Penistaan Agama Makin Marak, Siyasah Institute: Sanksinya Terlalu Ringan

Mediaumat.id – Direktur Siyasah Institute Iwan Januar menilai salah satu faktor yang membuat maraknya penistaan agama karena sanksinya terlalu ringan. “Selama ini sanksi yang dijatuhkan terlalu ringan, mestinya diberlakukan sesuai syariat Islam yakni hukuman mati, baru bisa mengurangi drastis kasus penistaan agama,” ujarnya kepada Mediaumat.id, Jumat (18/3/2022).

Artinya, sambung Iwan, seseorang tidak akan merasa kapok menista agama (Islam), karena memang belum diterapkan instrumen sanksi yang membuat mereka jera dan menjadi preventif bagi orang lain yang mungkin punya niat serupa.
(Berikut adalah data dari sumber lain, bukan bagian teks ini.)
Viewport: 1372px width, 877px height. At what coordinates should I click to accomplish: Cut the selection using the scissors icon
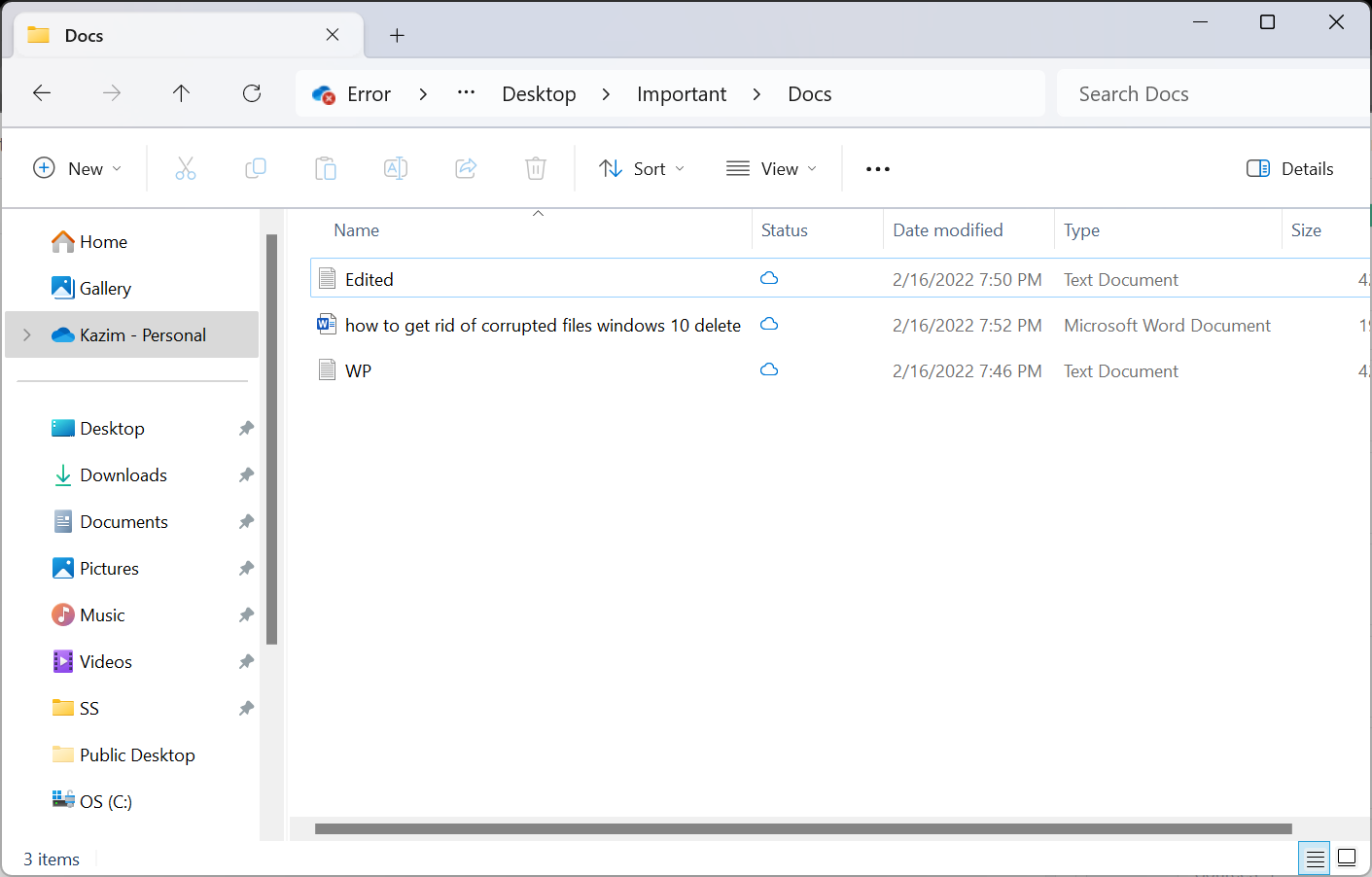pos(186,168)
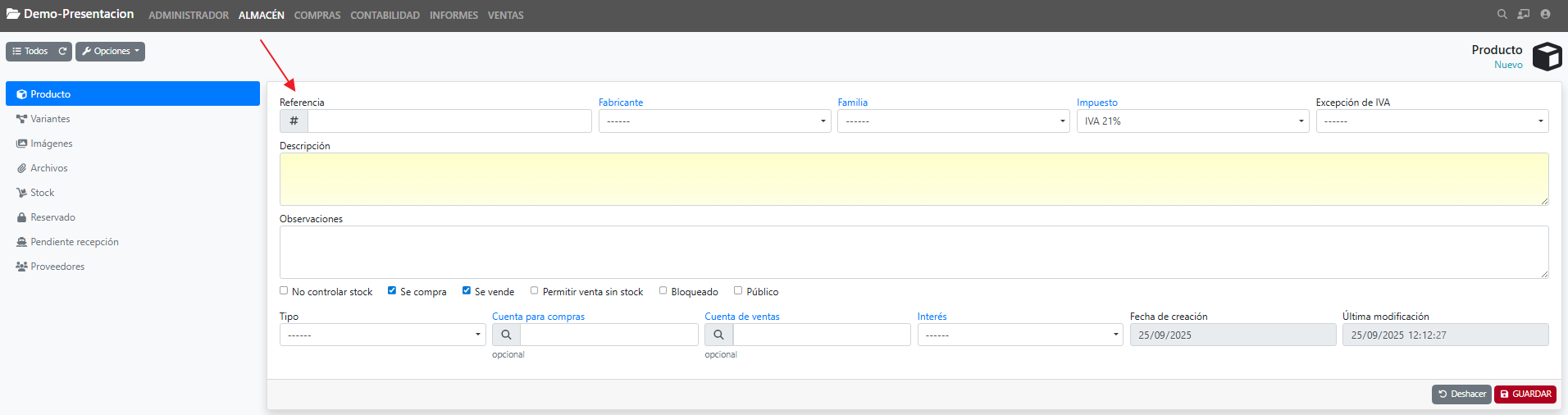The image size is (1568, 415).
Task: Open the COMPRAS menu
Action: point(317,16)
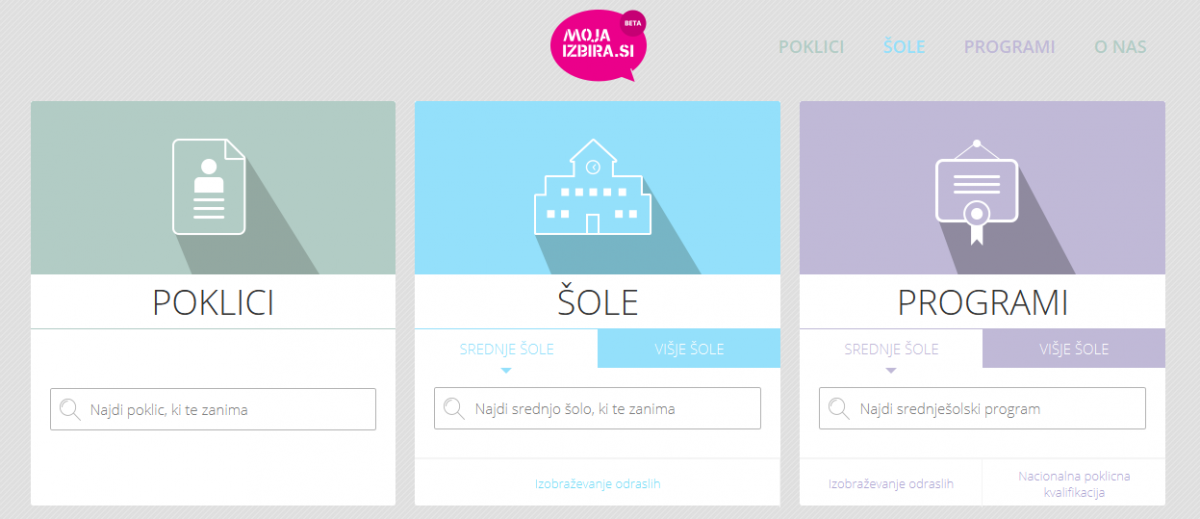Open POKLICI in the top navigation
1200x519 pixels.
click(811, 47)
Dengan kata lain, selama proses maupun bentuk hukuman masih mengacu pada KUHP, paparnya, tetap tidak akan bisa menghentikan perilaku para penghina agama Islam.
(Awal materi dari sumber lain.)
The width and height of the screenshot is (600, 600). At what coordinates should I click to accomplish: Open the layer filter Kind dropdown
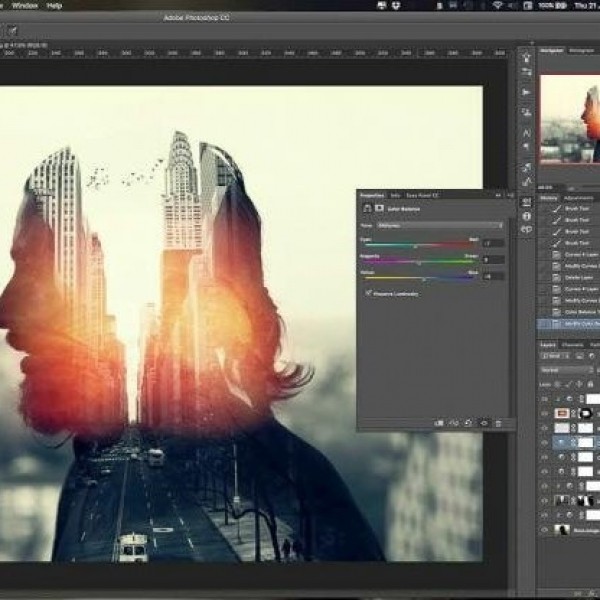pyautogui.click(x=557, y=355)
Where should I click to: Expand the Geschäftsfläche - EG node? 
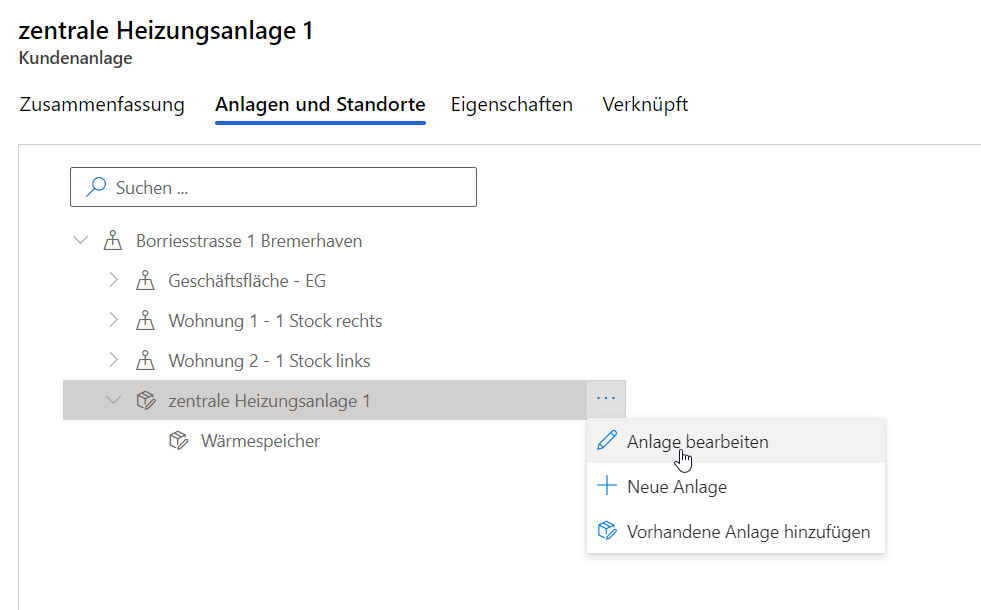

Bahkan alih-alih mencegah, justru ketika seseorang menista, pelaku akan merasa relatif aman, karena acuannya selalu hak asasi manusia atau HAM. “Dengan konsep HAM, orang merasa ada kebebasan berpendapat, termasuk menghina agama,” tukasnya.

Menurut Iwan, hal demikian penting ia sampaikan, mengingat kemunculan oknum pendeta yang kembali menista Islam, setelah sebelumnya pernah dipolisikan bahkan dipenjara terkait kasus serupa.

Pendeta yang bernama Saifudin Ibrahim, seorang murtadin atau keluar dari agama Islam, diketahui telah meminta Menteri Agama untuk menghapus 300 ayat Al-Qur’an lantaran menurut Saifudin, mengandung ajaran radikal dan intoleran.

Selain itu, terkait pesantren pun, oknum pendeta tersebut juga minta agar kurikulum di lembaga pendidikan itu diubah, karena (lagi-lagi tudingnya) menjadi tempat lahirnya terorisme.

Berikutnya, lanjut Iwan, terdapat faktor lain penyebab makin beraninya seseorang melakukan tindak penistaan agama. Yakni karena merasa mendapat sokongan dari lingkaran kekuasaan, seperti dilakukan oknum Pendeta Saifudin yang sesaat sebelum menista, gamblang memuji Menag serta mengaku sebagai pendukung Jokowi.

“Ada kesan dia menantang umat Muslim, karena tahu dia bakal dapat privilege (hak istimewa) seperti Deni Siregar, Abu Janda, Ade Armando, Victor Laiskodat, dsb.,” terangnya.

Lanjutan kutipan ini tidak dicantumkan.